=== DATA EXTRACT ===

- - -

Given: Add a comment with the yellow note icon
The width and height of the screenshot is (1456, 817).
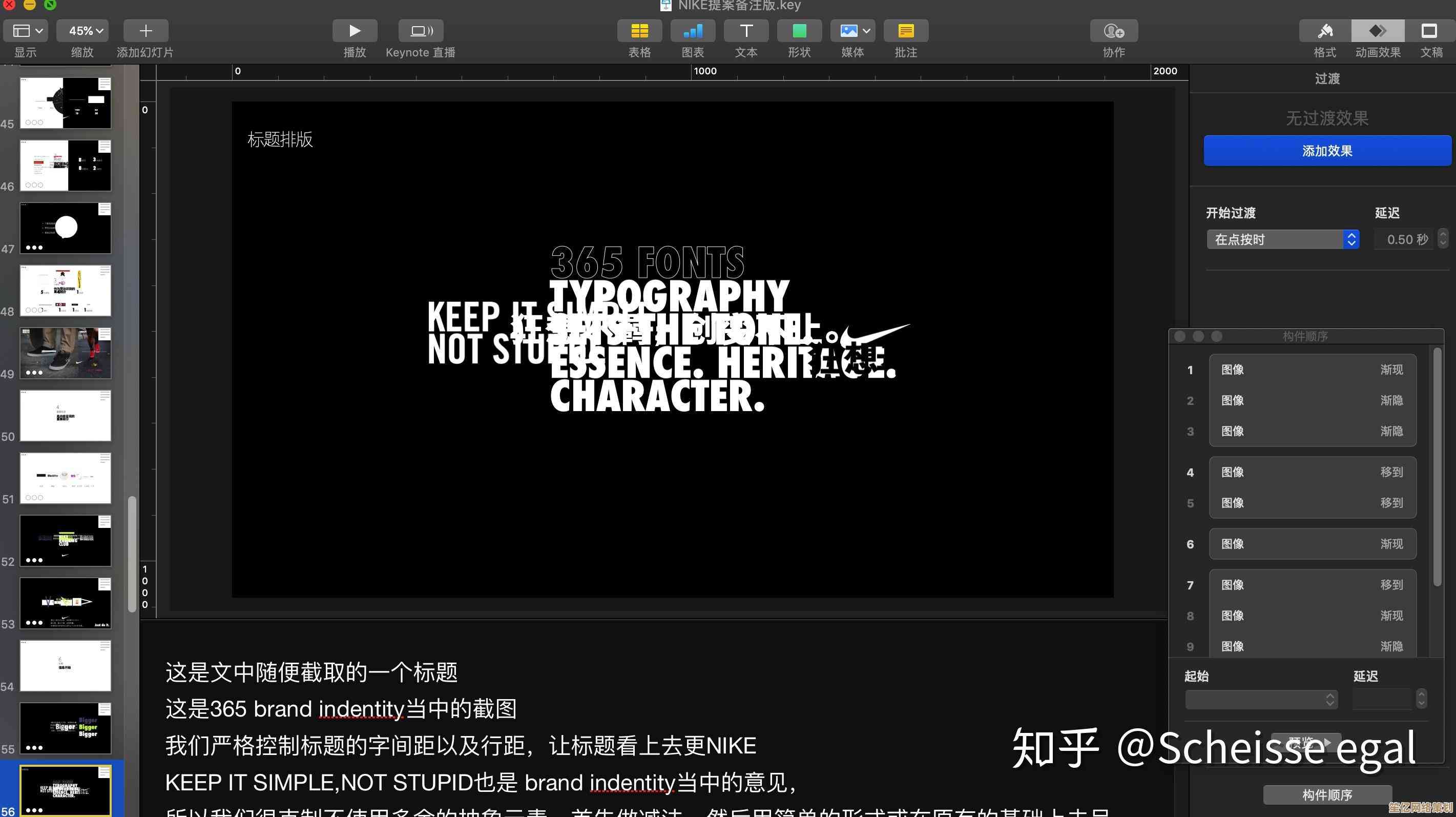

- - -

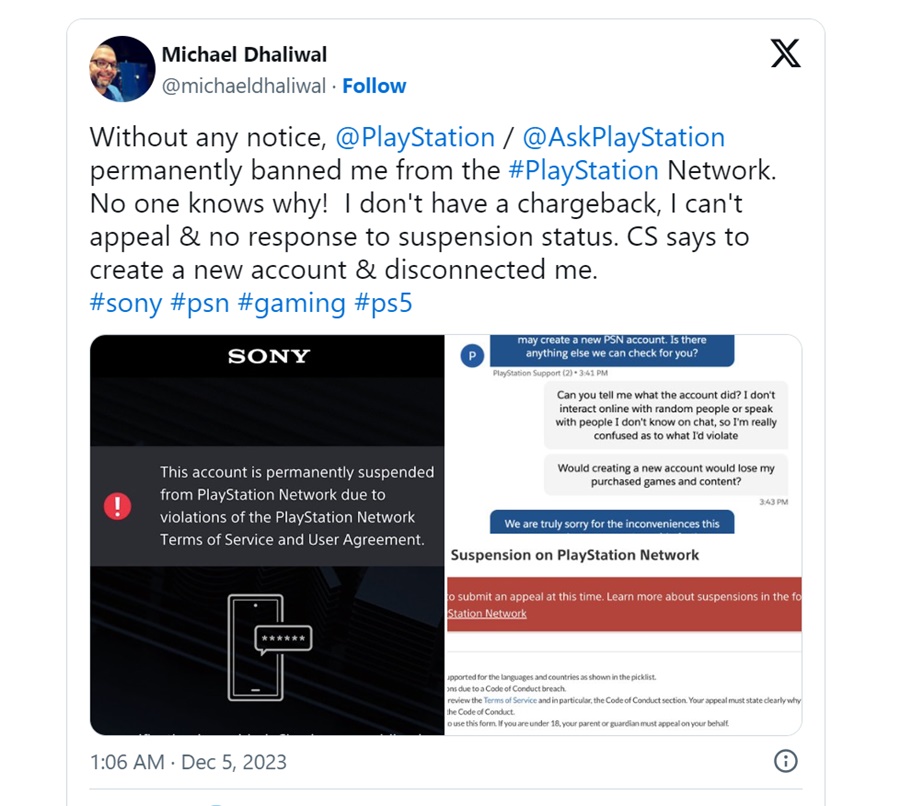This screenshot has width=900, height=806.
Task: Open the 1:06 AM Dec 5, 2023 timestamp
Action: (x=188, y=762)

- - -

=== WHAT THE TASK ASKS ===
Copy out the listing word for word, from the line with "Given: Add a" up to and including the line with "The width and".

=== TASK SOLUTION ===
Given: Add a comment with the yellow note icon
The width and height of the screenshot is (1456, 817).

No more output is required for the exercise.